Any ancient Indian Kingdom you take, there is utmost care taken for food security of the subjects. Not rationing as it is happening now but high-quality nutrient rich food for everyone. So much so that that famines were predicted and grains grown during famine years was used to be discarded for their low quality!
Food controls mood. Individual’s psyche to societal psyche.
Must Read – Mood controllers in GUT
Why healthy food and eating habit is must for peaceful society!
In favor of Bacteria – प्राणमय कोष (Body’s energy footprint in layman terms)’s differently abled manifestation. (Normal manifestation of organ level grouping of cells)
Ever felt why suddenly you feel gloomy? Anxious? Wondered why mother and grandmother offer either Gud or Dahi before you head for exam with anxiety?
If aliens were to examine a human, they would think we were just slavish organisms designed to feed microbes and carry them around. Our bodies contain ten times more bacteria than cells, and there are an estimated 3.3 million genes in the total bacteria DNA, which is 160 times the number of human genes. Our intestine hosts about one kilogram of bacteria which help to digest and metabolise food, produce vitamins and protect us from infections.
The above is textbook knowledge, but loads of recent studies are uncovering new and unsuspected roles for these little companions. There is evidence that gut bacteria can protect or predispose us to pathologies ranging from inflammation to diabetes and obesity. And, as far-fetching as it sounds, a remarkable amount data shows that they can even modify our mood and behaviour.
What is the connection between the microbiota, the brain, and mood?
There is a growing evidence of a microbial gut-brain axis in which bacteria can influence the brain, and vice versa.

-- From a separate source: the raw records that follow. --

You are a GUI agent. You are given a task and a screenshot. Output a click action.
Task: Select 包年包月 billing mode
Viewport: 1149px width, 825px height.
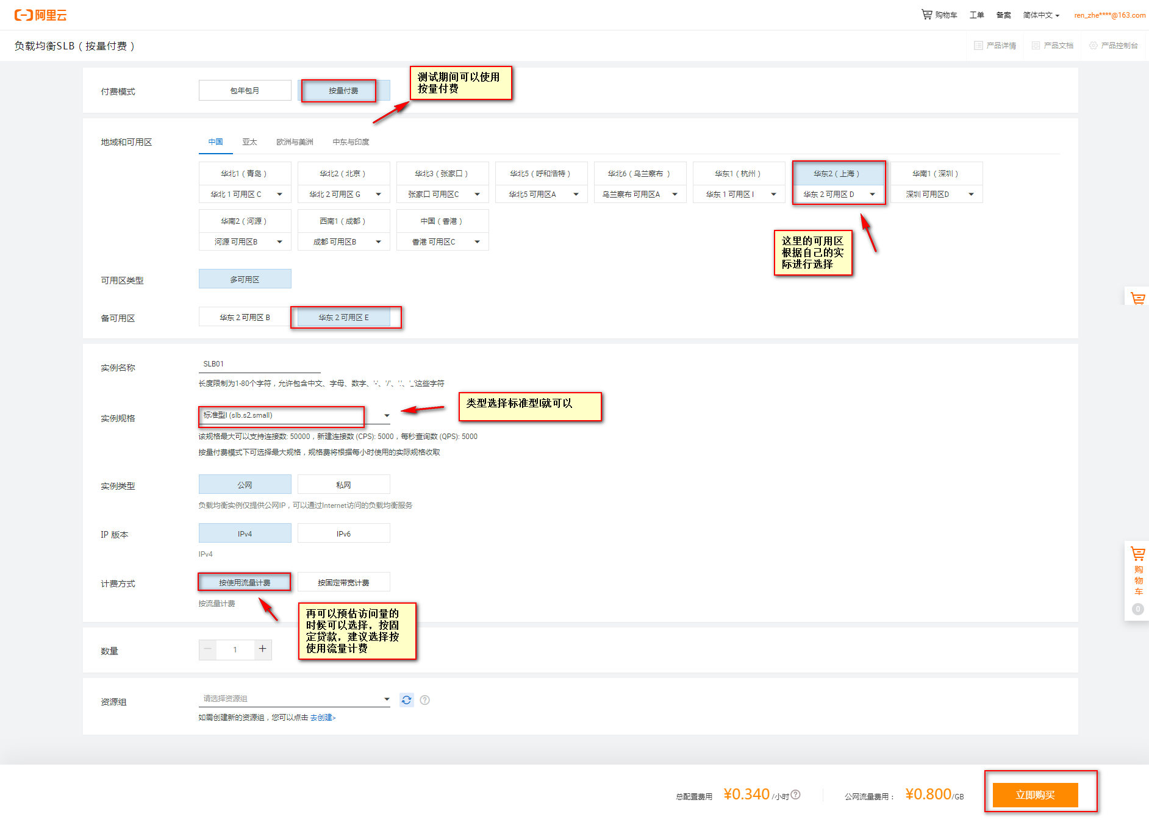[245, 91]
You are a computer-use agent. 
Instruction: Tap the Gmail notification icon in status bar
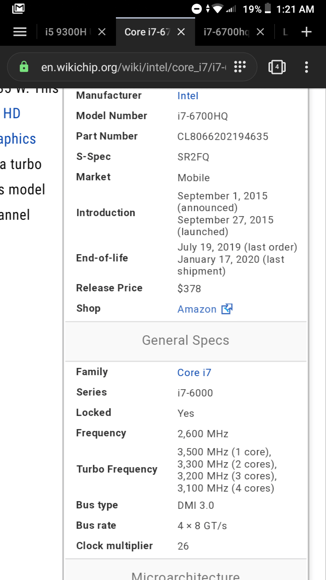[x=19, y=9]

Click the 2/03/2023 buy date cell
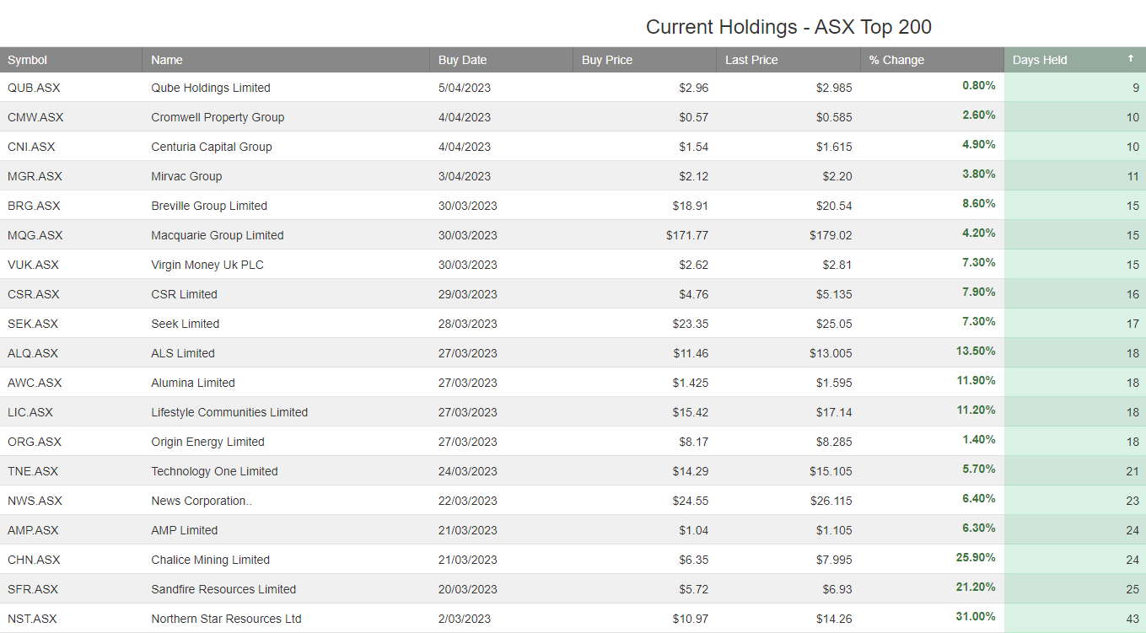coord(464,619)
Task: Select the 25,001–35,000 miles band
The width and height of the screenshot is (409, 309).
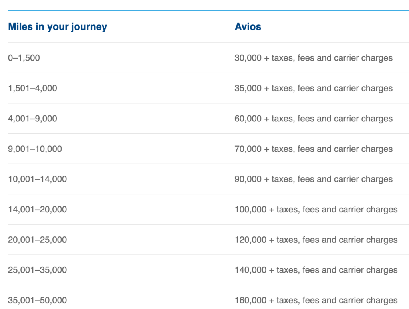Action: (37, 269)
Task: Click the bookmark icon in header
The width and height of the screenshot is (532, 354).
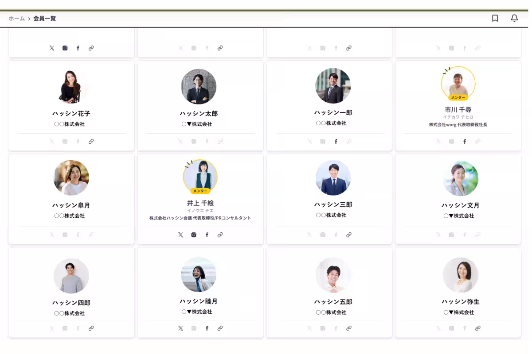Action: click(495, 18)
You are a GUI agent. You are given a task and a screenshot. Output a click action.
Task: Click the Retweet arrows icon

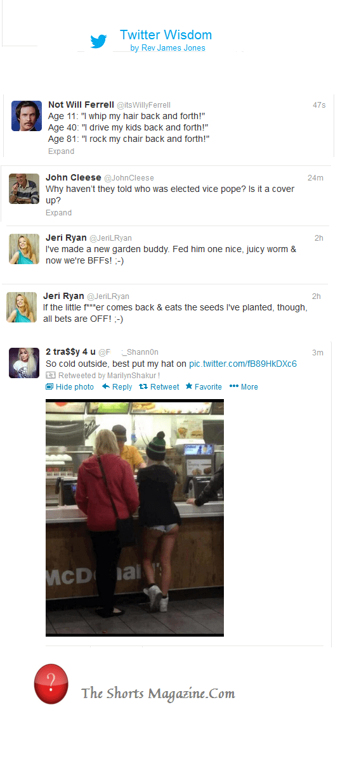pos(143,386)
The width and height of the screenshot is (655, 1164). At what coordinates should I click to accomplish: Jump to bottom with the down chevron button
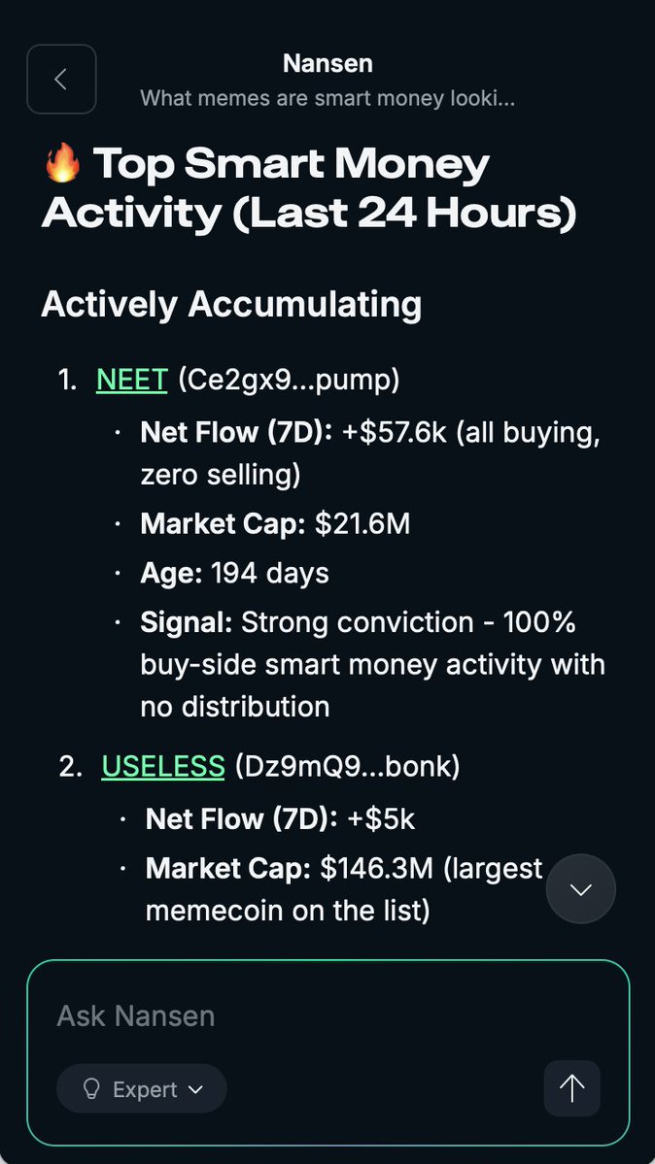tap(581, 888)
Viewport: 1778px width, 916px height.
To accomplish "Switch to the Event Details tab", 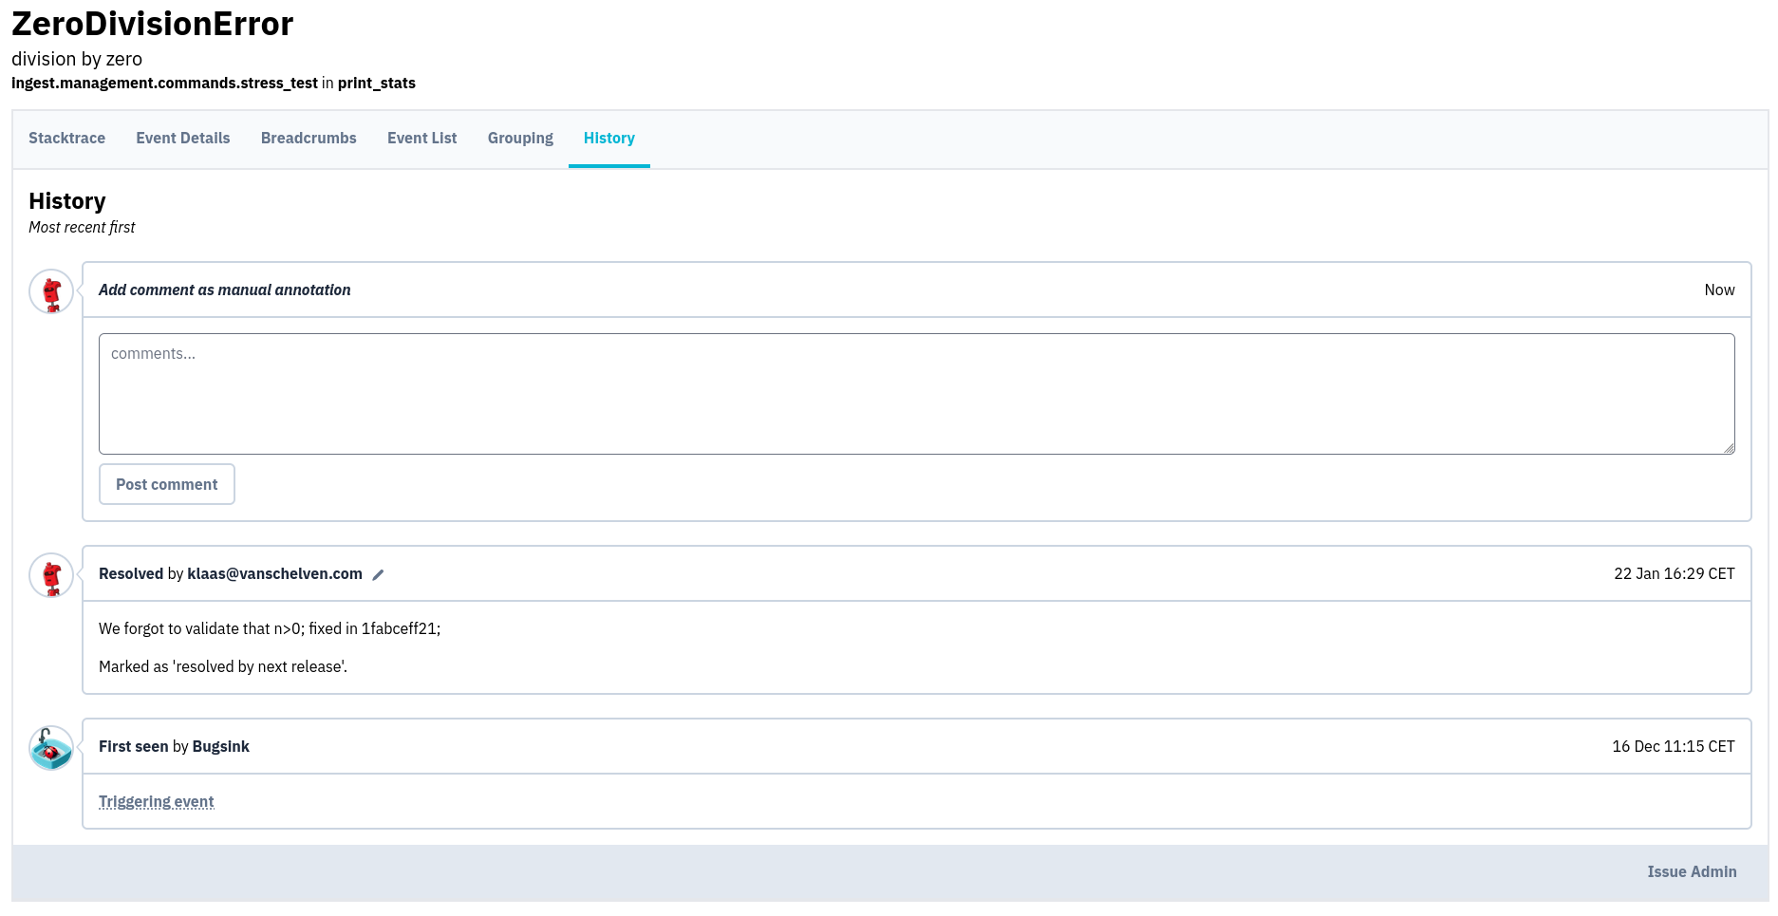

Researchers from Canada found that mice from a particularly shy species became more active and curious after receiving a gut microbial transplant from less inhibited mice. We know that some strains of intestinal bacteria produce compounds that have an effect on the nervous system: neurotransmitters, for example, or metabolites that alter the blood-brain barrier (a barrier which filters the molecules passing from the body to the brain circulation – ed. note). We don’t yet know the precise mechanisms, but it’s quite clear that the gut microbes can influence mood and the behavioural patterns.